La journée du 21 août 2026 place la question des données personnelles au cœur de l'actualité. Doctolib a activé dès le 1er août un programme de recherche en IA alimenté par les dossiers de plusieurs millions de patients français, en partenariat avec l'Inria, l'Inserm et l'Université Paris Cité — un dispositif opt-out qui soulève des questions profondes sur le consentement éclairé dans la santé numérique.
Sur le front réglementaire, le AI Act franchit une étape concrète : depuis le 2 août 2026, les systèmes d'IA utilisés en recrutement sont officiellement classés « haut risque », avec des obligations de conformité immédiatement opposables. L'Europe traduit ainsi ses ambitions législatives en contraintes opérationnelles pour les entreprises, au moment même où l'IA s'intègre massivement dans les ressources humaines.

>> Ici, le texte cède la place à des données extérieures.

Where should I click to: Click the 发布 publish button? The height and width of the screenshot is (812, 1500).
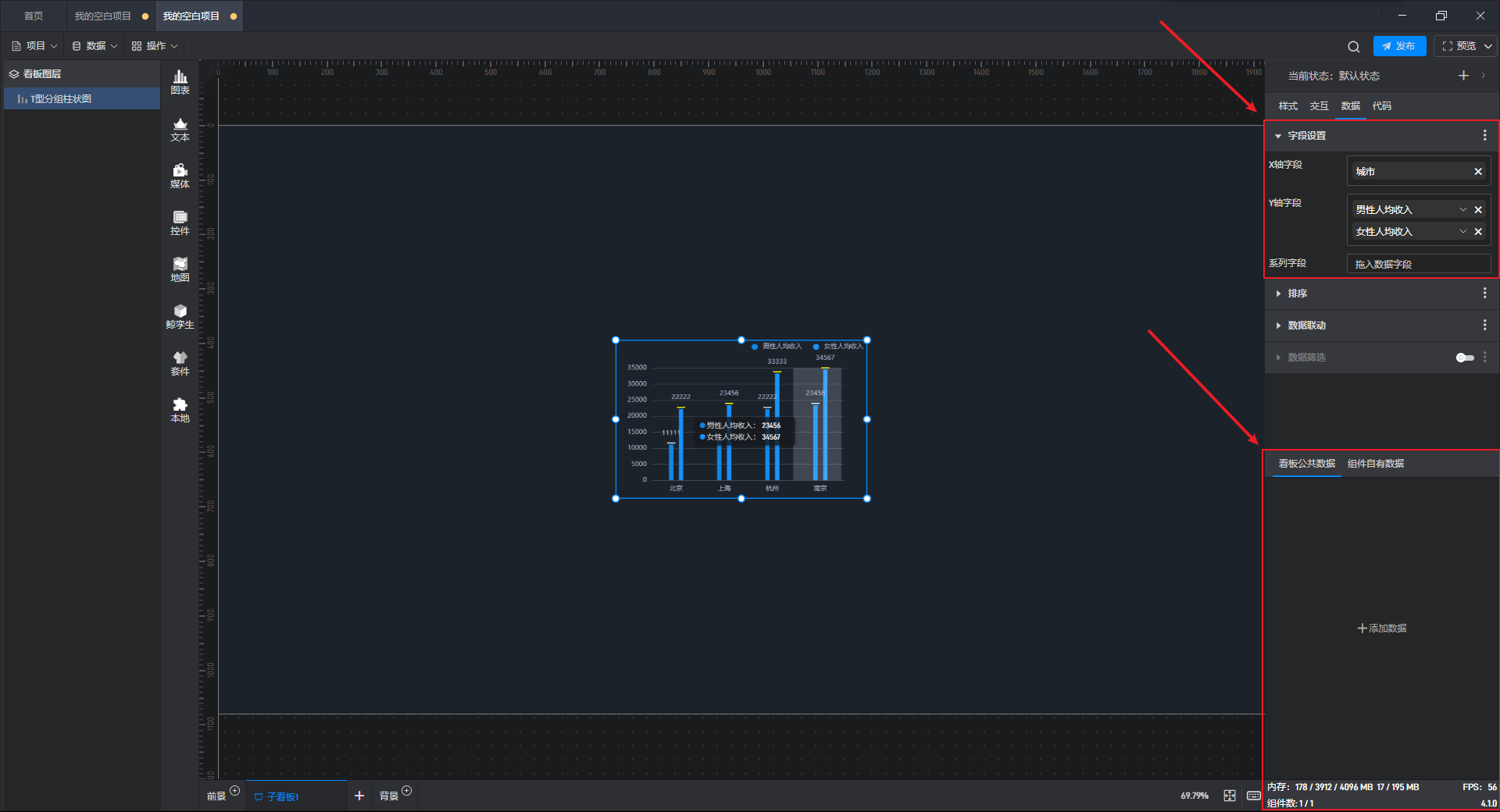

La science progresse à un rythme qui surprend les laboratoires eux-mêmes. Anthropic publie des résultats validés montrant que Claude a conçu des fixateurs protéiques efficaces contre 14 cibles sur 15, avec un taux de succès deux fois supérieur à la moyenne industrielle. L'IA générative cesse d'être un outil d'assistance pour devenir un acteur de découverte scientifique à part entière.
Du côté des modèles, Qwen3.8 Max s'impose provisoirement en tête des benchmarks de raisonnement avec 94,3 %, tandis qu'OpenAI déploie une version de ChatGPT spécifiquement conçue pour les 13-17 ans, avec des garde-fous stricts contre la dépendance émotionnelle et les contenus sensibles. Deux signaux opposés mais complémentaires : la course à la performance d'un côté, la responsabilité sociale de l'autre.
Enfin, la Chine prépare une démonstration spectaculaire lors des World Humanoid Robot Games, avec 80 robots Booster T2 marchant en formation synchronisée. Ce tableau résume bien la semaine : pendant que l'Europe légifère et que les labos publient, la robotique chinoise choisit de montrer sa puissance sur scène mondiale.